What needs to be done »
Can you copy these lines word for word?

Data extract »

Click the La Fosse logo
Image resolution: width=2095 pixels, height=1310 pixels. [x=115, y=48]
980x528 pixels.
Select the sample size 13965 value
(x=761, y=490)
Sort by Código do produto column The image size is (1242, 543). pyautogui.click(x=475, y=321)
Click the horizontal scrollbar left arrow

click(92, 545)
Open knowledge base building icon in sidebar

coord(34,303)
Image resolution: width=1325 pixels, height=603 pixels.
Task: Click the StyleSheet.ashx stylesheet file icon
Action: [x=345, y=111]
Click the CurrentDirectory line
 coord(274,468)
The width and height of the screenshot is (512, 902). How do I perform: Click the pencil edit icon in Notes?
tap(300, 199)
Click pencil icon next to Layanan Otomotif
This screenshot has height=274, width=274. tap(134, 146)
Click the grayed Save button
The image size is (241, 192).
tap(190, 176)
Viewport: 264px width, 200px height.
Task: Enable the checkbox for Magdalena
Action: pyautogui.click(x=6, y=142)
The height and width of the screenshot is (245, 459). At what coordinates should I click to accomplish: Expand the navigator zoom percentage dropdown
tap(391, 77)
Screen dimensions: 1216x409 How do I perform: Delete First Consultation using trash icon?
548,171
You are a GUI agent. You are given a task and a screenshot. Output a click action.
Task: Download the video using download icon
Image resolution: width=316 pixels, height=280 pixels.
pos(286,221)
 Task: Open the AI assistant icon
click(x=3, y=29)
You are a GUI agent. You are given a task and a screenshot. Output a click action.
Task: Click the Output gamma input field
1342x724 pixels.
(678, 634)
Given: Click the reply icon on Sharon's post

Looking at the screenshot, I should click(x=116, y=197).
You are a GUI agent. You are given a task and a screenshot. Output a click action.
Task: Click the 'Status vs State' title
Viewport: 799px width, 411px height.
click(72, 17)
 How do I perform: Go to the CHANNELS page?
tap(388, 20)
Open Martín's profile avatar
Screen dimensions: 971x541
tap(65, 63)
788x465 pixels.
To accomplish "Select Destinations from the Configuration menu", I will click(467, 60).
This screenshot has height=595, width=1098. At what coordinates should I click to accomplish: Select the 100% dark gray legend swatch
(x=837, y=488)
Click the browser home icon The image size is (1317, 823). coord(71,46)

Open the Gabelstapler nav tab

Full response »
Click the La Fosse logo
Image resolution: width=2095 pixels, height=1310 pixels. [x=115, y=48]
980x528 pixels.
Select the sample size 13965 value
(x=761, y=490)
Sort by Código do produto column The image size is (1242, 543). pyautogui.click(x=475, y=321)
Click the horizontal scrollbar left arrow

click(92, 545)
Open knowledge base building icon in sidebar

coord(34,303)
Image resolution: width=1325 pixels, height=603 pixels.
Task: Click the StyleSheet.ashx stylesheet file icon
Action: [x=345, y=111]
Click the CurrentDirectory line
 coord(274,468)
The width and height of the screenshot is (512, 902). How do I perform: Click the pencil edit icon in Notes?
tap(300, 199)
Click pencil icon next to Layanan Otomotif
This screenshot has height=274, width=274. tap(134, 146)
Click the grayed Save button
The image size is (241, 192).
tap(190, 176)
Viewport: 264px width, 200px height.
Task: Enable the checkbox for Magdalena
Action: pyautogui.click(x=6, y=142)
The height and width of the screenshot is (245, 459). At what coordinates should I click to accomplish: Expand the navigator zoom percentage dropdown
tap(391, 77)
Screen dimensions: 1216x409 How do I perform: Delete First Consultation using trash icon?
548,171
You are a GUI agent. You are given a task and a screenshot. Output a click action.
Task: Download the video using download icon
Image resolution: width=316 pixels, height=280 pixels.
pos(286,221)
 Task: Open the AI assistant icon
click(x=3, y=29)
You are a GUI agent. You are given a task and a screenshot. Output a click action.
Task: Click the Output gamma input field
1342x724 pixels.
(678, 634)
Given: Click the reply icon on Sharon's post

Looking at the screenshot, I should click(x=116, y=197).
You are a GUI agent. You are given a task and a screenshot. Output a click action.
Task: Click the 'Status vs State' title
Viewport: 799px width, 411px height.
click(72, 17)
 How do I perform: Go to the CHANNELS page?
tap(388, 20)
Open Martín's profile avatar
Screen dimensions: 971x541
tap(65, 63)
788x465 pixels.
To accomplish "Select Destinations from the Configuration menu", I will click(467, 60).
This screenshot has height=595, width=1098. At what coordinates should I click to accomplish: Select the 100% dark gray legend swatch
(x=837, y=488)
Click the browser home icon The image size is (1317, 823). coord(71,46)

Open the Gabelstapler nav tab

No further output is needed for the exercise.